The dynamics of fecal microbiota in De-stat cultures. In (A), an example of the distribution of relative abundances of the selected species under dilution rates D = 0.2–0.06 1/h, with the data of the fecal pool of the overweight children growing in medium containing apple pectin (AP) and mucin. (B) Responses of the specific growth rates of the species, presented in (A), to the changing dilution rate.
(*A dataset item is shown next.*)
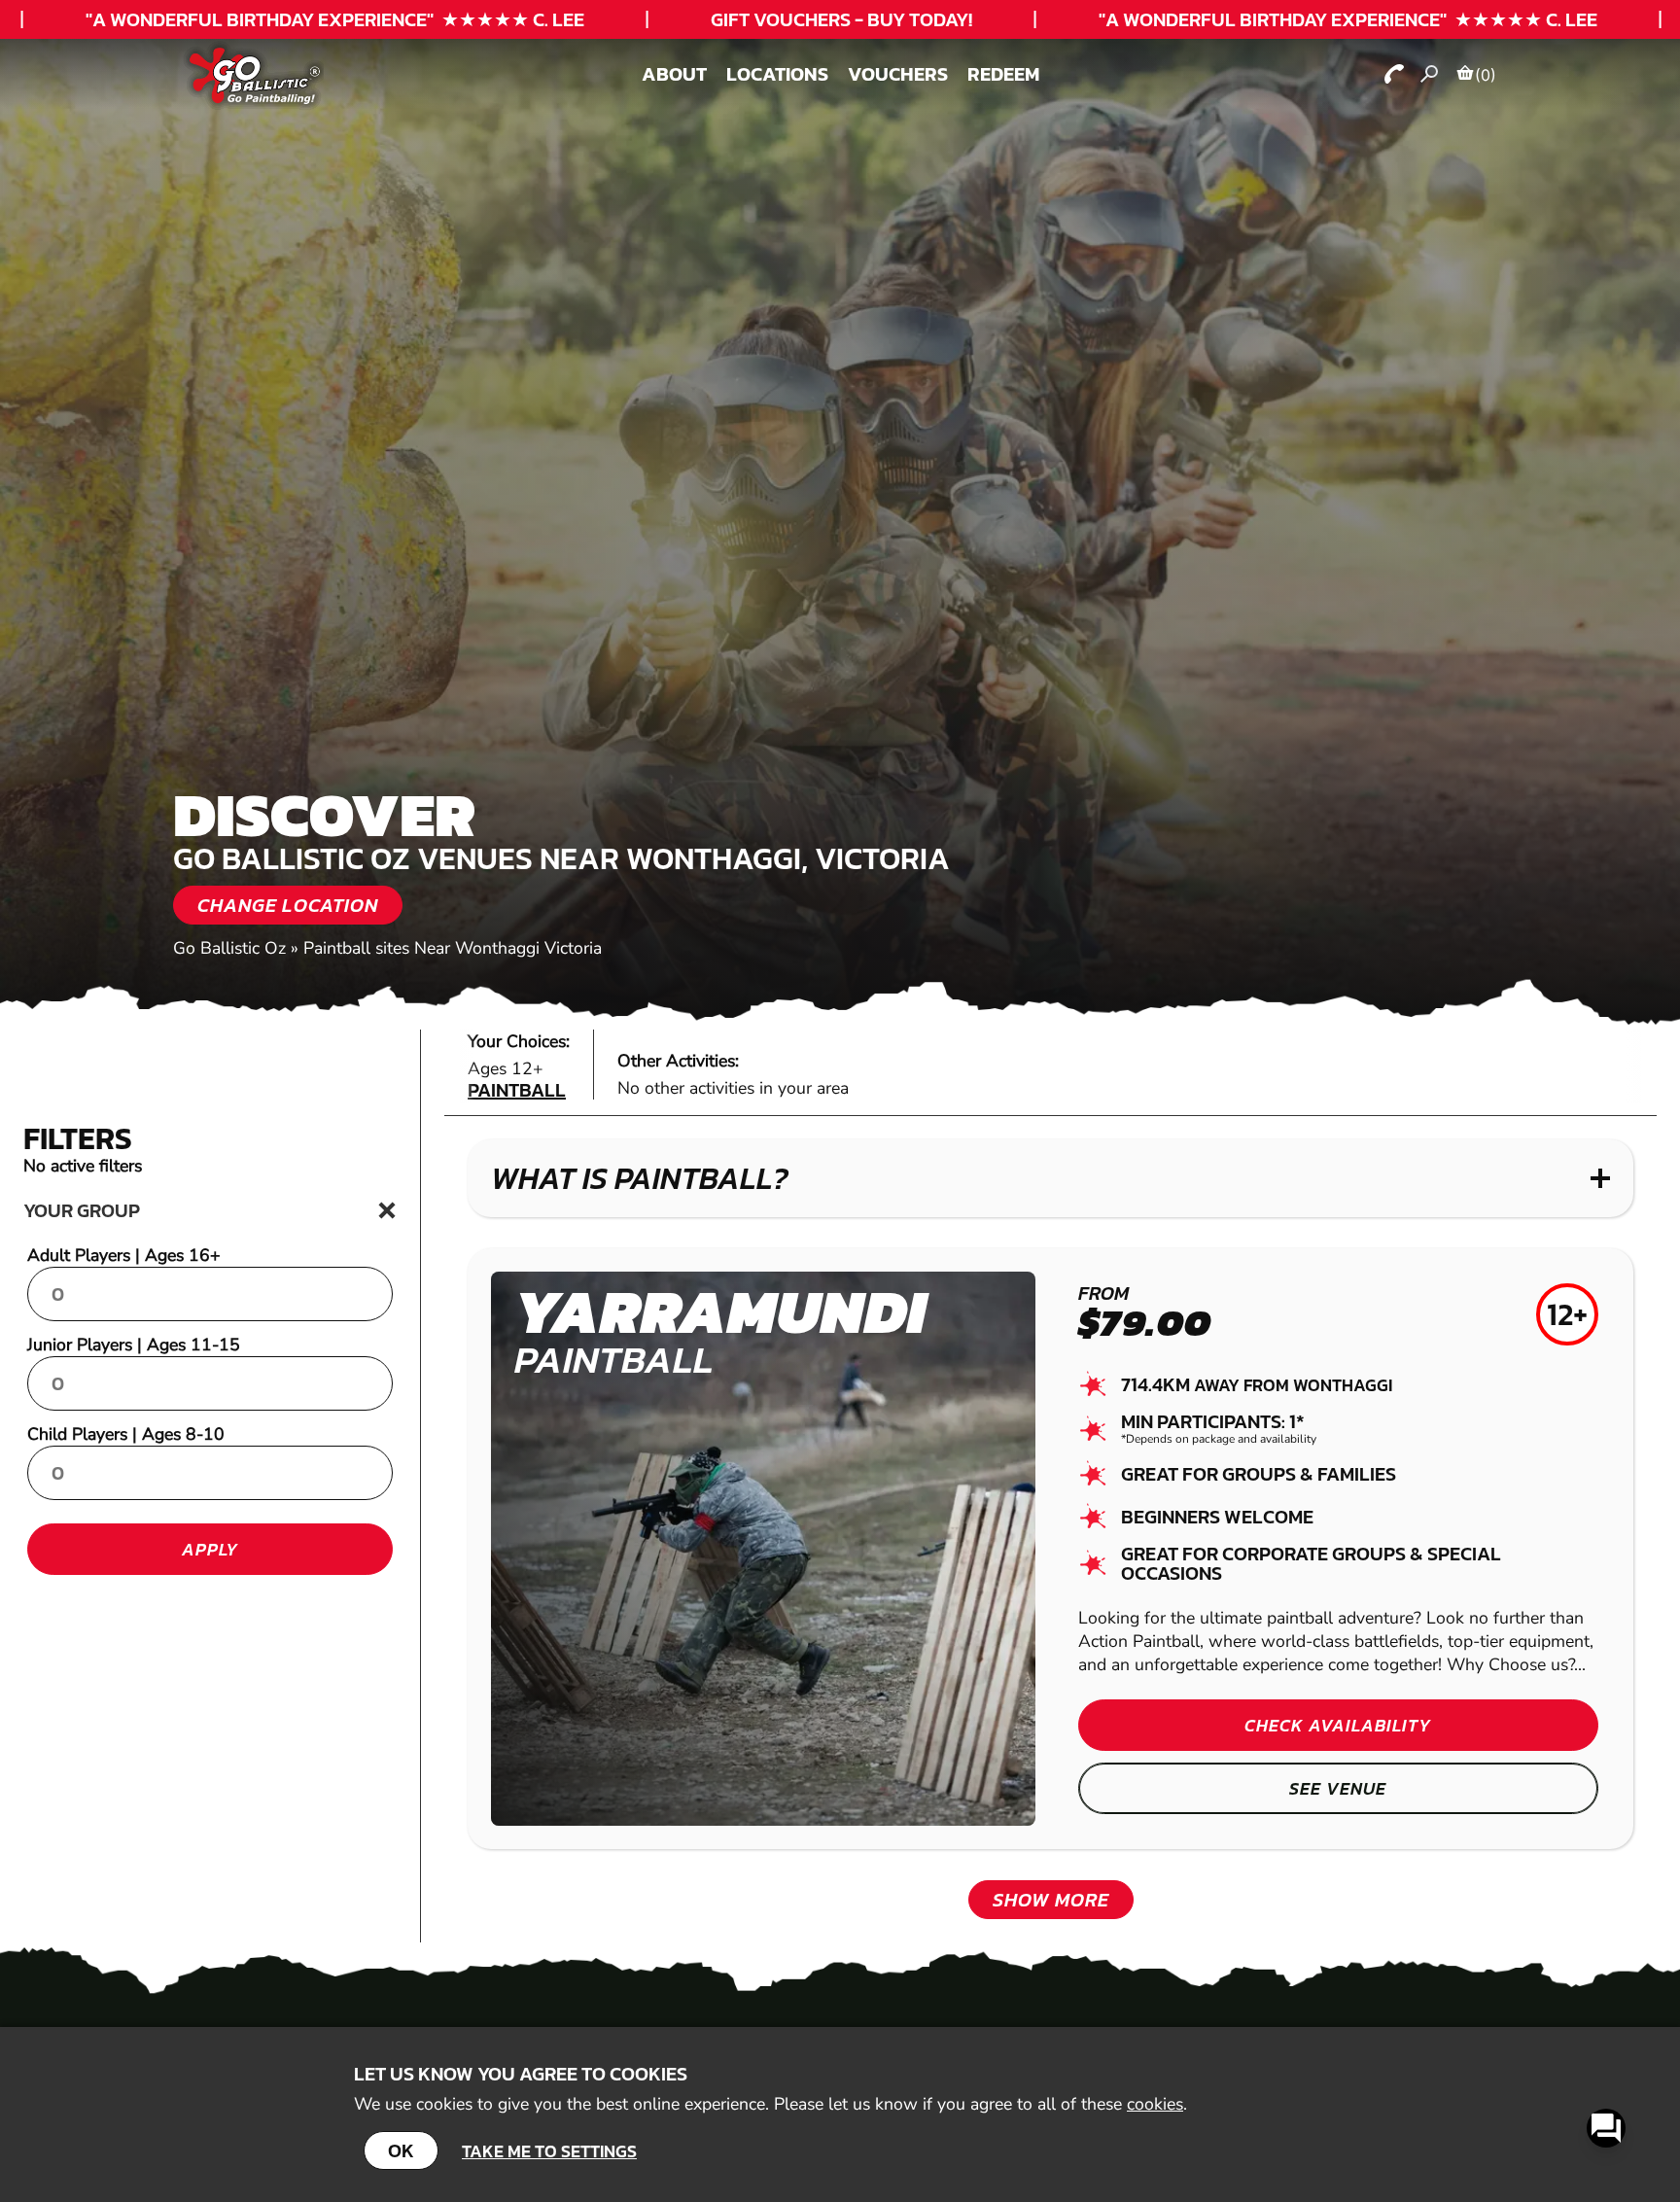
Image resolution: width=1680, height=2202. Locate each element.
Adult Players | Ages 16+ (124, 1255)
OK (401, 2150)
The species classified as only fast-growing bacteria, did not follow the pre-set decrease of the dilution rate (below the D line) and were washed out from the fermenter.

Figure 5.

Based on the differences in specific growth rates shown in Figure 4, the species are divided in two groups: (1) the species growing only at high dilution rates and washed out at low dilution rate (indicated in pink) and (2) the species able to follow the pre-set dilution rate (indicated in dark blue). The color intensity indicates how many times in average the specific growth rate of a species differs from the pre-set dilution rate. OW and NW indicate the fecal pools from the overweight or normal weight children; AG and AP – arabinogalactan and apple pectin, respectively. Color code of the species list designates the phyla: blue – Actinobacteria, green – Bacteroidetes, orange – Firmicutes, violet – Proteobacteria, brown – Verrucomicrobia. The species are sorted based on phylum and then based on relative difference of specific growth rate and pre-set dilution rate (only the fast-growing species first). Only statistically different changes are shown. Specific growth rates are calculated from the amount of a species detected under corresponding dilution rate using formula (1)–(3).